▶ **Что сделать**
a. Выпишите из текста о поселковом Бонапарте фрагмент между «Этот безумный и» и «смотрел голубыми глазами.» включительно.
b. Как зовут водовоза из баллады Александра Башлачева, упомянутой в тексте о поселковом Бонапарте?
c. Продолжите, пожалуйста, текст о поселковом Бонапарте после последней приведенной в нем строки.

▶ **Документ**

Тут все слишком всерьез. Убивают — до смерти. Напиваются — вдрызг. И если что-то падает, то обязательно — вдребезги. Для иронии — не тот климат. Но все пронизано любовью — странной, полунемой, чурающейся иногда самого этого слова — «любовь»…
Даже там, в больничном зданье,
За решеткой и за шторкой,
Бонапарт целует няне
Руки, пахнущие хлоркой.
Этот безумный и нежный поселковый Бонапарт разлива 1970 года — он кажется старшим братушкой водовозу Степану Грибоедову из баллады, написанной Александром Башлачевым в начале восьмидесятых. Перед тем, как ее исполнить, Саша говорил: «Еще одна шуточная песня… Я до сих пор не понимаю, о чем она. Может, кто-нибудь поймет и мне потом скажет…»
…Спохватились о нем только в среду.
Дверь сломали и в хату вошли.
А на них водовоз Грибоедов,
Улыбаясь, глядел из петли.
Он смотрел голубыми глазами.
Треуголка упала из рук.
И на нем был залитый слезами
Императорский серый сюртук.
Иногда поэты, разбросанные по разным временам, пишут одно стихотворение. Финал истории о поселковом Бонапарте, возможно, еще не написан. Хотя продолжение этой нешуточной темы легко можно найти в стихах внезапно ушедшего Бориса Рыжего. И некому объяснить, о чем же эта песня… Тем, кто остается жить дальше, надо набраться терпения.
Невеселое вино,
Дров осиновых шипенье…
Раз нам счастья не дано —
Дай нам, Господи, терпенья.

Записи из набора данных:
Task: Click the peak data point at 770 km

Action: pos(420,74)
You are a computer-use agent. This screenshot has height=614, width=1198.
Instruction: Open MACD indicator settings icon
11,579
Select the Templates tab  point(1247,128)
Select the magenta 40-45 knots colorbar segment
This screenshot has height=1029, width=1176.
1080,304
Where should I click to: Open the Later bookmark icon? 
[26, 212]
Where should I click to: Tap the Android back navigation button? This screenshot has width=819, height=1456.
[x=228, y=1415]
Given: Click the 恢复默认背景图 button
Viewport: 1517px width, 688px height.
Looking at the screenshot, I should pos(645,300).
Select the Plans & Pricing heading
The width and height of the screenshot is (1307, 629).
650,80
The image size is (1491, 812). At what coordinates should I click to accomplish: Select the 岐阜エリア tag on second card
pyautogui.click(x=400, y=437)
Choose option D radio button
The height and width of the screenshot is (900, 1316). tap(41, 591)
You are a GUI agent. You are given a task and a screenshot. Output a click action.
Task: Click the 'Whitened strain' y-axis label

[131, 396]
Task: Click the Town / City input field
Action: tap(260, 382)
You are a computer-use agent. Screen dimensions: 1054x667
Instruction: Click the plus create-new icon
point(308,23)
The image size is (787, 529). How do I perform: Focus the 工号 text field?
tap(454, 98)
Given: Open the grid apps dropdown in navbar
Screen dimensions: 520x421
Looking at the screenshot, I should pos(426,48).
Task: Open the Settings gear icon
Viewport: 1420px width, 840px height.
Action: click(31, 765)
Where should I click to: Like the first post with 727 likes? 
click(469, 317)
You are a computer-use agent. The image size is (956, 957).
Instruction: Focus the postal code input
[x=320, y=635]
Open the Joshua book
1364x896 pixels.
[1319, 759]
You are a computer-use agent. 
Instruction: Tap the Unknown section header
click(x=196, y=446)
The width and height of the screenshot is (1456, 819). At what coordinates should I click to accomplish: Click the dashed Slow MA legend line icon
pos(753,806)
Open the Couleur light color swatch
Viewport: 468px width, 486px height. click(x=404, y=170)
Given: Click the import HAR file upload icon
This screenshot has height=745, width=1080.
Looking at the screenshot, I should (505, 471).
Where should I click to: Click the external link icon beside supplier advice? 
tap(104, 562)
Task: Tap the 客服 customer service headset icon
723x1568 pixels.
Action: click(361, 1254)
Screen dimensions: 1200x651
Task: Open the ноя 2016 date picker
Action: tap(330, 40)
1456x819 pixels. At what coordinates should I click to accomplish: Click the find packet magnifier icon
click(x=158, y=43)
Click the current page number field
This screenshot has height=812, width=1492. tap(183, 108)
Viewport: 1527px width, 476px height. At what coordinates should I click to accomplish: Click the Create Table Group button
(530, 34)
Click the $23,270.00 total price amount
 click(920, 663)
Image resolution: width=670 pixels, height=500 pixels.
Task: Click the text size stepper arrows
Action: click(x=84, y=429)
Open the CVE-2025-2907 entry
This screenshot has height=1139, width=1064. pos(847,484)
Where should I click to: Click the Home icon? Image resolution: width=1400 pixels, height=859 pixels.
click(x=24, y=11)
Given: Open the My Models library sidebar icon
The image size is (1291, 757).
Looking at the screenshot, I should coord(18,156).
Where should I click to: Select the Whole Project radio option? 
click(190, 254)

▶ **Итоговые результаты**
a.
Этот безумный и нежный поселковый Бонапарт разлива 1970 года — он кажется старшим братушкой водовозу Степану Грибоедову из баллады, написанной Александром Башлачевым в начале восьмидесятых. Перед тем, как ее исполнить, Саша говорил: «Еще одна шуточная песня… Я до сих пор не понимаю, о чем она. Может, кто-нибудь поймет и мне потом скажет…»
…Спохватились о нем только в среду.
Дверь сломали и в хату вошли.
А на них водовоз Грибоедов,
Улыбаясь, глядел из петли.
Он смотрел голубыми глазами.

b. Степан Грибоедов.

c.
Молитвенное «потерпи, душе моя…» слышится в каждой строчке позднего Решетова. Вспоминается максима русского философа Сергея Фуделя: «Терпение будней есть наша верность любви, и это самое важное и самое трудное в жизни».
Писать о глубокой провинции легко, когда покинешь ее. Или хотя бы знаешь, что можешь взять и уехать. А если ты прикован к ней и семейными обстоятельствами, и возрастом, и близостью родных могил — то тут ни придыхания, ни восторга. Горечь, печаль, скорбь… Отчаяние иногда охватывает, как пожар. Обиды нет.
Я не был в счастливой рубашке
рожден,
И грезы мои не сбылись.
Но вырву свой грешный язык, если он
Начнет оговаривать жизнь…
Или вот в совсем недавних стихах:
Как же мне не полюбить
Жизни,
Если, может, завтра быть
Тризне?
Первые стихи в книге, повторюсь, датированы 1958 годом, но ни летописи, ни хроники в ней не найти. Ни одно общественное событие не заставило поэта «откликнуться». Здесь события — осень, весна, вид в больничном окне, редкий приход друзей, пилка дров или поездка на подводе…
От кирпичного завода
На кожевенный завод
Заунывная подвода
По лесам меня везет.
Вот и первые снежинки
Начинают угрожать:
Не сумели паутинки
Дней погожих удержать.
То исклеванный шиповник,
То нахохленный стожок.
И вздыхаешь, как виновник,
Будто мог, да не помог…
Только природа — отрада неизменная, сердечная, спасительная… Не среди людей, а здесь происходит все самое важное и таинственное. В этом пасмурном мире не много красок, всего, быть может, две или три. Но к этой скупости быстро привыкаешь. С ней смиряешься, когда понимаешь, что, к примеру, серый цвет здесь вовсе не тот, мышиный, который нам обычно представляется. Серый у Решетова не принадлежит вещам или пейзажам, это цвет жалости и тихого любования. Этот особенный осенний свет сквозь тьму кажется братским, родным — он не светит, но ощутимо греет.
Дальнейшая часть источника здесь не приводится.